* START ARTICLE *

“Of course there’s a catch! You have to spend the thirty million, but after thirty days you’re not allowed to own any assets. No houses, no cars, no jewelry. Nothing but the clothes on your back! Now, you can hire anybody you want, but you have to get value for their services. You can donate five percent to charity and you can gamble another five percent away, but you can’t give this money away, and that includes buying the Hope Diamond for some bimbo as a birthday present.” – Brewster’s Millions (1985)
Thankfully, they won’t let me down.
I’ve spent quite a few posts talking about money. Money is important, because they won’t give me beer and PEZ® without money, so that’s why I write about money and the jobs that will get you money. Money is also the underpinning of the financial system that runs the world that brings me that beer and PEZ™, so I get to write about that, too, and it’s fun since I’m an economics nerd.
But wealth is more than a 401K and a stock portfolio and stacks of gold coins hidden in a fake plastic pipe in a building somewhere downtown, though those are a good start. (And with a blowtorch and some pliers I managed to get the old man to tell me where that fake pipe was.) Wealth, true wealth, mainly involves you. And a blowtorch. But don’t forget the pliers because you never know where their weakness will be.
If you’re satisfied with what you have, you’re wealthy. It’s that simple. And it doesn’t need to be as much net worth as a typical Congressman has ($900,000 in the House, $3.2 million in the Senate) to be wealthy. Your wealth is determined by what you need. If I could tattoo that phrase on every kid in America on their forehead (backwards, so they can read it every time they look in the mirror), then my kids would not look so out of place with their forehead tattoos with that same phrase. I’m sure that interviewers for future jobs will be impressed by their dedication to personal financial management. Or, you know, the blowtorch and pliers will convince them that these kids are a great fit for the position.
But the biggest determinate for wealth for many people is simple. I’m surprised that I haven’t gotten to this topic in all that time, since it’s so very basic.
Your choice of spouse is the most important factor in being wealthy*.
*This doesn’t apply to Bill Gates or Elon Musk. Nor, really, does it apply the really, really wealthy people in the world. If you have so much money that your spouse can’t spend it all, you’re fine and you can skip the rest of this post, though there will be questions on the final about it.
Less than $15,000,000 or so net worth? Keep reading.
Why is a spouse so important? A spouse often determines the minimum lifestyle the family will accept.

* END ARTICLE *

* [DIRECTIVE A]:
Lay out the records as a Markdown table with columns Row and Line, covering everything from the line containing "Click the Stop process square icon" down through the line containing "(x=1444, y=25)". Number each row and omit blank lines.

* START AVAILABLE DATA *

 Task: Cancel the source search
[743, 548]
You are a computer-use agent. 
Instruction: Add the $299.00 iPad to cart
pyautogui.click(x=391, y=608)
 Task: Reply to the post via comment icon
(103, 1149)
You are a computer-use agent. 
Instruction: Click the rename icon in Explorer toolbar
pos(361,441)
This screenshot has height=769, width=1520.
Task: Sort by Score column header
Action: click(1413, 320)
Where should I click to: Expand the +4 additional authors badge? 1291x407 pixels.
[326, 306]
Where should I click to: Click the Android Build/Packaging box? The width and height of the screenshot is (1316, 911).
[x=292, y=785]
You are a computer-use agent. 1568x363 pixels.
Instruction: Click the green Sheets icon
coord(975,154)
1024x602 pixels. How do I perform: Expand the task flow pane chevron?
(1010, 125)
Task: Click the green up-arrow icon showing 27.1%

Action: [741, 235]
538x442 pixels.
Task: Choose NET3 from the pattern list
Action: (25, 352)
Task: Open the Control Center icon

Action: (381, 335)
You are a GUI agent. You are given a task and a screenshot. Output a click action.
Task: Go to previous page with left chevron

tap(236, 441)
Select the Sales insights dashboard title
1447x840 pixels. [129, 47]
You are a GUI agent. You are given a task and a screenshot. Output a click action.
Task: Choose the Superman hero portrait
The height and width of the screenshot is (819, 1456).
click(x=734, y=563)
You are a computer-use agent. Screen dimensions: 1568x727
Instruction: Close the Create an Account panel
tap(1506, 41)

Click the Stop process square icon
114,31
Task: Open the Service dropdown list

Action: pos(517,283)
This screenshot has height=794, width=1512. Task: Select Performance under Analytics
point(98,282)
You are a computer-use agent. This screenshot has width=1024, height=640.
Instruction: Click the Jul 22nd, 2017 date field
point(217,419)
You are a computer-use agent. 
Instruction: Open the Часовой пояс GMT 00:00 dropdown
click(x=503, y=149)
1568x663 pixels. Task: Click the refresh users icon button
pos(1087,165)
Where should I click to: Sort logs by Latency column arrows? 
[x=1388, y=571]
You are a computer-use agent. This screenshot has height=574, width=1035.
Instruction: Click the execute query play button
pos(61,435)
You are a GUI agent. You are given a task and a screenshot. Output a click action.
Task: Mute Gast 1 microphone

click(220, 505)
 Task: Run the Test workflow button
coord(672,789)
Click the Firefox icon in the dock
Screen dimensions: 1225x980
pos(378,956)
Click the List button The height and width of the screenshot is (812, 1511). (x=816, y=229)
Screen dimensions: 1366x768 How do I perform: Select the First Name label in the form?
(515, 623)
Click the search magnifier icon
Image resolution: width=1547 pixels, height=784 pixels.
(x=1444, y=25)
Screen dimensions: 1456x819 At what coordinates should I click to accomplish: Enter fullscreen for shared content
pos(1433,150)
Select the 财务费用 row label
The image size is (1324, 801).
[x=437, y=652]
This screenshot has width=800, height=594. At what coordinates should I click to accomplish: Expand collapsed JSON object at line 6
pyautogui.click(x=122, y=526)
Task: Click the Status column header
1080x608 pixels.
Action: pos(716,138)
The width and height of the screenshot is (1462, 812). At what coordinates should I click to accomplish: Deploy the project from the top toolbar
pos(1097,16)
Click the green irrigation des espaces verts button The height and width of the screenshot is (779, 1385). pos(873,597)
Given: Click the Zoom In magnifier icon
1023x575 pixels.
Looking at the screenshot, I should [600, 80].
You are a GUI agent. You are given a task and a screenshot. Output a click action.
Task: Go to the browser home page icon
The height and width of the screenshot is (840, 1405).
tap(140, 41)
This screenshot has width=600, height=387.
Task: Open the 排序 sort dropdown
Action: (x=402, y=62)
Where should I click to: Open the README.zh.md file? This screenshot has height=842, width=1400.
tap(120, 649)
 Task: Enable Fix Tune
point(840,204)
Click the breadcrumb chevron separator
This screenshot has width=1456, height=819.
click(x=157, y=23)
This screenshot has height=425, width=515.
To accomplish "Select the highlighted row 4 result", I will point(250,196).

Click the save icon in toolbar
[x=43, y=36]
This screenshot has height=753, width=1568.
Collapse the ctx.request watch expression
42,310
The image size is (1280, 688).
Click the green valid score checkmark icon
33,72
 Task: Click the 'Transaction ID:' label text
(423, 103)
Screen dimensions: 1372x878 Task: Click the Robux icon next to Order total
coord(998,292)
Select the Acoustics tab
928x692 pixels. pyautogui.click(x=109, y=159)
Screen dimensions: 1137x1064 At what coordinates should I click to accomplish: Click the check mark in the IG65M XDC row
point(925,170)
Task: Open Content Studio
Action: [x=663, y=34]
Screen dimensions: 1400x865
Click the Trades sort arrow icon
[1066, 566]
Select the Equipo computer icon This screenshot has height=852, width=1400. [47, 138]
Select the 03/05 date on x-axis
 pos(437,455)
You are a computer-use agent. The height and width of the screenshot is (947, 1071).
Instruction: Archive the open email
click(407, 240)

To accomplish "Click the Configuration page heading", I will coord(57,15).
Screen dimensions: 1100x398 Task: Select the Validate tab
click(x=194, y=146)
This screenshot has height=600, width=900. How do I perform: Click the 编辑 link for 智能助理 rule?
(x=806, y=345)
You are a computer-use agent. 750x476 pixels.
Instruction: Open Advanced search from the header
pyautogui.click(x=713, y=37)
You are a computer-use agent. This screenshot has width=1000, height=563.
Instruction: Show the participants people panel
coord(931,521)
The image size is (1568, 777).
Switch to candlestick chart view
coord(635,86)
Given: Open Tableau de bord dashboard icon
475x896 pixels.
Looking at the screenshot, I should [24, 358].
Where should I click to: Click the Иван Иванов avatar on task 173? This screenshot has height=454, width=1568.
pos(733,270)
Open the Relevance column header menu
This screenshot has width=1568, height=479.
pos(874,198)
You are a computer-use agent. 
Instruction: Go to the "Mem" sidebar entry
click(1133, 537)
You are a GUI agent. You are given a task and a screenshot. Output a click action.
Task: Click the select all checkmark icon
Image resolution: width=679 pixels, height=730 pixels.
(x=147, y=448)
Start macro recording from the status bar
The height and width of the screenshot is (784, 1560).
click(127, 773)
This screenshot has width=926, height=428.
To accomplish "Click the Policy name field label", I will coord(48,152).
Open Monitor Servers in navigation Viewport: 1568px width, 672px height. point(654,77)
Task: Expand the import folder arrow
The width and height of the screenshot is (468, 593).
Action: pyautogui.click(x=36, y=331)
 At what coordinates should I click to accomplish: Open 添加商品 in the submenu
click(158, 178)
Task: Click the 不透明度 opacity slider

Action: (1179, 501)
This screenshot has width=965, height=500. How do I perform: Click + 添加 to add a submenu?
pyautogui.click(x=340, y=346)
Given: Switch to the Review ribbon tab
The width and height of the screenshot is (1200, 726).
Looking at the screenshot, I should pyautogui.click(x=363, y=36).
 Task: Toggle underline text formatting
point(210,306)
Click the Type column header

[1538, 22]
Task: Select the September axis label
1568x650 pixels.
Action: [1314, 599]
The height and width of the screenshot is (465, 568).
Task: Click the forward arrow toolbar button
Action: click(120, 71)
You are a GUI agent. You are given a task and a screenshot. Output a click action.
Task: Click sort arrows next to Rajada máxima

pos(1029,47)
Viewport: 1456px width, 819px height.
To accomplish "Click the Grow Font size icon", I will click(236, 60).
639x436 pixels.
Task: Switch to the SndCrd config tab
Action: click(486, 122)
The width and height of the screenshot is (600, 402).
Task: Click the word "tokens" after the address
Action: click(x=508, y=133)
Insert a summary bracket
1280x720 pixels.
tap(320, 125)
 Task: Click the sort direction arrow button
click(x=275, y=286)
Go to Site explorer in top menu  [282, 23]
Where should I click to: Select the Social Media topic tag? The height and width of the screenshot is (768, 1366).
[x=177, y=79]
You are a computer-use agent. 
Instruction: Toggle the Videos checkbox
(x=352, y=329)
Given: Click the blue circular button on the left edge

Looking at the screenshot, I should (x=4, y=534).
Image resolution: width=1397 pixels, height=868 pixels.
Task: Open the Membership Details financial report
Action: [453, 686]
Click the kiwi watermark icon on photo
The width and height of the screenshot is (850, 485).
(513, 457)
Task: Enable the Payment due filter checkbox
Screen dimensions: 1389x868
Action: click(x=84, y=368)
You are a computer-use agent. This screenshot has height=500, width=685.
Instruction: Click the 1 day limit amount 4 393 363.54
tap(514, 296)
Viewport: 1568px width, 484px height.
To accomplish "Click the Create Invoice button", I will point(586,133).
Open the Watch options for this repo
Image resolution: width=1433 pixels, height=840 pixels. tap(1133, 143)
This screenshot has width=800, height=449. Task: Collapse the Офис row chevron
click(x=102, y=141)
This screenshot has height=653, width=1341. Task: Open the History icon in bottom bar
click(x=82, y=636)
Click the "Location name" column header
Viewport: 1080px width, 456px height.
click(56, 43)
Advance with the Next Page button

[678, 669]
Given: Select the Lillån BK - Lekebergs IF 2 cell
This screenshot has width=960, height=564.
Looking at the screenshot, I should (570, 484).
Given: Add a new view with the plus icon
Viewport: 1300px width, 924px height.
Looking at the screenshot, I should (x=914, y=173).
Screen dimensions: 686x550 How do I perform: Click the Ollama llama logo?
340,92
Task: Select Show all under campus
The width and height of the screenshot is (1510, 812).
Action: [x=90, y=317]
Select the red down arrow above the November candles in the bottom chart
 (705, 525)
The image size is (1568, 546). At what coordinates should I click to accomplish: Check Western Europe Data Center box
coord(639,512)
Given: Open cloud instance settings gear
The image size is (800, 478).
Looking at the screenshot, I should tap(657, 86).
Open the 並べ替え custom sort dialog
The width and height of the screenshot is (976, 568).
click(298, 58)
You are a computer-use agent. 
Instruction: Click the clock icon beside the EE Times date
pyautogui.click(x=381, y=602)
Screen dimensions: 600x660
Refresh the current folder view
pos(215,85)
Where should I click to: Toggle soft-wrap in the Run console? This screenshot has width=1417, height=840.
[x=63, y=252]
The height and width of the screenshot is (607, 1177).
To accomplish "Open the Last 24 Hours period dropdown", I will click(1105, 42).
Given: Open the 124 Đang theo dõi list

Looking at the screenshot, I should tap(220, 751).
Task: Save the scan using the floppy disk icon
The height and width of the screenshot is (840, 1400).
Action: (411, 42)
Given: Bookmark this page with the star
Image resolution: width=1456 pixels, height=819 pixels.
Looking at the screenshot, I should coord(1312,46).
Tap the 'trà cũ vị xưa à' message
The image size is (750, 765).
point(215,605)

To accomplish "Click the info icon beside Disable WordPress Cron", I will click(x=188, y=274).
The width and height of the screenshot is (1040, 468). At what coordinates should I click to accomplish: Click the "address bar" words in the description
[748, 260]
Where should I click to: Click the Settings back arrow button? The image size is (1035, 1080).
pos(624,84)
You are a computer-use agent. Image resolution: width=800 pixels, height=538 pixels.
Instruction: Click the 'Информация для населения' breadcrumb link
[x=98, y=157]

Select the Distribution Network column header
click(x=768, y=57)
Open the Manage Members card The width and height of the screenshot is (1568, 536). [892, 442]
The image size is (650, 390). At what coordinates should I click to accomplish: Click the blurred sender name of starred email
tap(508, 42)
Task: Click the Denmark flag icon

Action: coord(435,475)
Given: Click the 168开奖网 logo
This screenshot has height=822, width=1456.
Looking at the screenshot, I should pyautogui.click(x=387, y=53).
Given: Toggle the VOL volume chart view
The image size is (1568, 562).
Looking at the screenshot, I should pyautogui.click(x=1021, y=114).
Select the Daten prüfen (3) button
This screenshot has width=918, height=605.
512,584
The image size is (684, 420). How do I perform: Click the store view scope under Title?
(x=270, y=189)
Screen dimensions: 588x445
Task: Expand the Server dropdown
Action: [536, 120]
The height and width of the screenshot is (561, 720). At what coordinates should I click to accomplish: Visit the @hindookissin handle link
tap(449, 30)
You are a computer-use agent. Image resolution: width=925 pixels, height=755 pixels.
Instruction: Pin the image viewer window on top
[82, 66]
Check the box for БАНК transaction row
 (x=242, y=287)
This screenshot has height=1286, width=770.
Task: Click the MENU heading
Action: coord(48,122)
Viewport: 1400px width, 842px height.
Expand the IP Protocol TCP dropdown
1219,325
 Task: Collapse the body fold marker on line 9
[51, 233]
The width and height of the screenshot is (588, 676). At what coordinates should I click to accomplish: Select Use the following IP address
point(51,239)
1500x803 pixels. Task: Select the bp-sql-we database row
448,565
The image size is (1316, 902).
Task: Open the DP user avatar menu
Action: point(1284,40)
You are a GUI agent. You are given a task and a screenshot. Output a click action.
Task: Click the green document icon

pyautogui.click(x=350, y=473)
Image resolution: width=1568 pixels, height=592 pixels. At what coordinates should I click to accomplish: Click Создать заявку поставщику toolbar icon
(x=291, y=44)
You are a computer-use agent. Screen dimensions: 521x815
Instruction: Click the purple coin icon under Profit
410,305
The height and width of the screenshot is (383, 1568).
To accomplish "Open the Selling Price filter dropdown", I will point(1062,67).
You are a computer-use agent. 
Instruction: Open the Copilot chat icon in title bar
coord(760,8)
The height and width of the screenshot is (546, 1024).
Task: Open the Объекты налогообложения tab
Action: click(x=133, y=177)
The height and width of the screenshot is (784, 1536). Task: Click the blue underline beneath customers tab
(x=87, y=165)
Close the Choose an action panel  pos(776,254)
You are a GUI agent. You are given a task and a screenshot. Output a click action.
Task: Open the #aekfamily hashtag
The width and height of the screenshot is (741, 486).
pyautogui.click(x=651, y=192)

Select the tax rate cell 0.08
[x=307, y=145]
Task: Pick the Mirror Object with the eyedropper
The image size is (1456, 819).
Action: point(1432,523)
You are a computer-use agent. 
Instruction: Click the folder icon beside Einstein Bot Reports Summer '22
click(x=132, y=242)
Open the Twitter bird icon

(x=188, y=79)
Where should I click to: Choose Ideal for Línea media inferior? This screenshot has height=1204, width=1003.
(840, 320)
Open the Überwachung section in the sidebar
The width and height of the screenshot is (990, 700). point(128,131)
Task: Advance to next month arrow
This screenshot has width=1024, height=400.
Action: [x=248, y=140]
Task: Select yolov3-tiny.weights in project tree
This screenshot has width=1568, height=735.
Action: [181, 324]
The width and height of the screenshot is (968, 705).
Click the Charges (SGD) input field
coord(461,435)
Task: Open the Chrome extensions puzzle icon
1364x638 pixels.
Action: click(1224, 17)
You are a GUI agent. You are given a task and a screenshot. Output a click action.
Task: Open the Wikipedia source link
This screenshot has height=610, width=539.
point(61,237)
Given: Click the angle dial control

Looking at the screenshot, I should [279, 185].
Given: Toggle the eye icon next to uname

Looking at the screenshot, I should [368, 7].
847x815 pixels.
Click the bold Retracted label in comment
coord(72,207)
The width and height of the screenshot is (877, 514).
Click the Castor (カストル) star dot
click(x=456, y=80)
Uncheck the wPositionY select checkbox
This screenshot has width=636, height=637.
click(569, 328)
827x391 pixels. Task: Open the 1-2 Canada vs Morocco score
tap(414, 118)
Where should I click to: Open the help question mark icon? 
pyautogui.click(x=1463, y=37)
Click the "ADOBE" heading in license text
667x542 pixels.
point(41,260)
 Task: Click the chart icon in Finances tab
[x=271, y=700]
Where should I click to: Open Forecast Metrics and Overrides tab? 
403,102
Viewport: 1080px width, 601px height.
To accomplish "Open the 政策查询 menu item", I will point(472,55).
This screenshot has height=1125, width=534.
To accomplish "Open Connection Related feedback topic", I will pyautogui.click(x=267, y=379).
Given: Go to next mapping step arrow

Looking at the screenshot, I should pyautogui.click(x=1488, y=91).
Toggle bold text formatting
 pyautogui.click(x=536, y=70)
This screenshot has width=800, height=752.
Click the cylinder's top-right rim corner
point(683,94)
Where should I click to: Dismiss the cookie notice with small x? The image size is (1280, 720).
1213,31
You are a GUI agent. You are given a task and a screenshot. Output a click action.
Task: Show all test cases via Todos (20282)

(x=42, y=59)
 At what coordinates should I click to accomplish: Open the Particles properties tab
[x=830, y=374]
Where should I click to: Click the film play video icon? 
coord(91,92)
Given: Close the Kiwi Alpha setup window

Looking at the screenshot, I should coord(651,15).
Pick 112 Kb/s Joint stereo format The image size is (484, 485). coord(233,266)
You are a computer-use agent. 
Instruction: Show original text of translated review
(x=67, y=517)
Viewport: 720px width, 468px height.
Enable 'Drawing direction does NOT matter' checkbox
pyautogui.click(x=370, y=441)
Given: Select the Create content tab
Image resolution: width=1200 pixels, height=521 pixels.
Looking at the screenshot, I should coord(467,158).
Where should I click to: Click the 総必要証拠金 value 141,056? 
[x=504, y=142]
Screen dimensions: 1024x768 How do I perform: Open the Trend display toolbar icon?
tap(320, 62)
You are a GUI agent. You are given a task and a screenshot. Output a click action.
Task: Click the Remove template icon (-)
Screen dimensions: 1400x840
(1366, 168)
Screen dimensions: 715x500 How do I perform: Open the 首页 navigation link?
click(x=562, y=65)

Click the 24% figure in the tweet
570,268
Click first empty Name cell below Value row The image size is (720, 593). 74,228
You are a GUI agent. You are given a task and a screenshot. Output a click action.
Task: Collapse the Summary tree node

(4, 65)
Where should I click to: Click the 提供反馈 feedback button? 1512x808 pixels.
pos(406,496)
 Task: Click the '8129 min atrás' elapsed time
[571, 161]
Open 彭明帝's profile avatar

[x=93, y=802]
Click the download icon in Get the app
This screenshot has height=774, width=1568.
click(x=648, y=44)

* END AVAILABLE DATA *

* [DIRECTIVE B]:
Continue the post on choosing a spouse and building wealth from the point where it stops.

* [FINAL RESULT A]:
| Row | Line |
|---|---|
| 1 | Click the Stop process square icon |
| 2 | 114,31 |
| 3 | Task: Open the Service dropdown list |
| 4 | Action: pos(517,283) |
| 5 | This screenshot has height=794, width=1512. Task: Select Performance under Analytics |
| 6 | point(98,282) |
| 7 | You are a computer-use agent. This screenshot has width=1024, height=640. |
| 8 | Instruction: Click the Jul 22nd, 2017 date field |
| 9 | point(217,419) |
| 10 | You are a computer-use agent.  |
| 11 | Instruction: Open the Часовой пояс GMT 00:00 dropdown |
| 12 | click(x=503, y=149) |
| 13 | 1568x663 pixels. Task: Click the refresh users icon button |
| 14 | pos(1087,165) |
| 15 | Where should I click to: Sort logs by Latency column arrows?  |
| 16 | [x=1388, y=571] |
| 17 | You are a computer-use agent. This screenshot has height=574, width=1035. |
| 18 | Instruction: Click the execute query play button |
| 19 | pos(61,435) |
| 20 | You are a GUI agent. You are given a task and a screenshot. Output a click action. |
| 21 | Task: Mute Gast 1 microphone |
| 22 | click(220, 505) |
| 23 |  Task: Run the Test workflow button |
| 24 | coord(672,789) |
| 25 | Click the Firefox icon in the dock |
| 26 | Screen dimensions: 1225x980 |
| 27 | pos(378,956) |
| 28 | Click the List button The height and width of the screenshot is (812, 1511). (x=816, y=229) |
| 29 | Screen dimensions: 1366x768 How do I perform: Select the First Name label in the form? |
| 30 | (515, 623) |
| 31 | Click the search magnifier icon |
| 32 | Image resolution: width=1547 pixels, height=784 pixels. |
| 33 | (x=1444, y=25) |

* [FINAL RESULT B]:
- Keeping up with the neighbors isn’t a factor with your spouse. Overheard story: “I’m so jealous of Sheila, she’s rich enough she doesn’t have to drive a brand new car.”
- The spouse may make the majority of the spending decisions in the house. In my case, I bought our present house without The Mrs. ever having been to it. The Mrs. only saw a few dodgy photos from my cell phone, which was a really cool Blackberry® with a keyboard.
- Open and honest communication about money is crucial. And I assure you that money conversations can be brutal when you don’t have a bunch of cash in the bank. The conversations can be brutal even when you have money. Conversations about money are conversations about values, about choices, and can be the most emotional conversations outside of who gets to pick the next movie on Netflix®, since we all agree that Netflix™ is serious.
Way back in the 80’s, there was a movie called “Brewster’s Millions.” A guy (Richard Pryor) had to spend $30,000,000 in thirty days and have nothing to show for it so he could get $300,000,000, which was exactly like my first marriage, except that it didn’t involve John Candy and we didn’t get $300,000,000 if we got ourselves into debt servitude forever.
My first marriage, in a movie involving John Candy.
I’ve been married once, even though the law says twice. I’d say that the first marriage was an assignment in creating as much debt as possible in the shortest amount of time while leaving nothing to show for it, but that minimizes the hate and discontent. Let’s put it this way – it was like a Mad Max® movie, but with less civility and shotguns, and more lawyers and spreadsheets.
As the marriage unwound, we both agreed it would be best if X moved while we had a nice meal at Taco Bell®.
X: “I think it would be good if I moved out.”
John Wilder: “Yes, I think it would be good if you moved out.” (Inside John Wilder’s head: OH GOD OH GOD OH GOD YES, SHE’S GONE! GONE GONE GONE!)
On her last day at the house, she put a plastic grocery bag filled with bills on the kitchen table. She then handed me a checkbook. “I have no idea how much money is in there,” and walked out.
Several hours later, after going through eight inches of bills (this is not an exaggeration) I realized that I was, outside of my mortgage, more than a year’s salary in debt. Adding my mortgage? The debt went up to everything I made for three years. And that didn’t included all the other bills like food, water, power, bubble bath, and PEZ®. And you, Internet, know my maxim is: “if you can’t solve it with a spreadsheet, you can solve it with a shotgun.” The spreadsheet was gloomy.
The spreadsheet may be gloomy, but wine never lies. Until the alarm goes off at 6AM. Then wine is a big cheating liar.
All in all, I guesstimate that the first marriage cost me $250,000 directly, and more than that indirectly when you count up the money I could have made if I could have saved that money. A lot more. Let’s just say that it’s not a lie to say that my first marriage probably cost me $1,000,000 in the long run.
But Henny Youngman answered the question of, “Why are divorces expensive?”
“They’re worth it.”
X did not see eye to eye with me on a lot of things, and money was one of them. Spending now for fun now that you had to pay for later, was okay with her. It wasn’t so much with me, and that was not good for either of us. We didn’t agree. Divorce eased a lot of stress.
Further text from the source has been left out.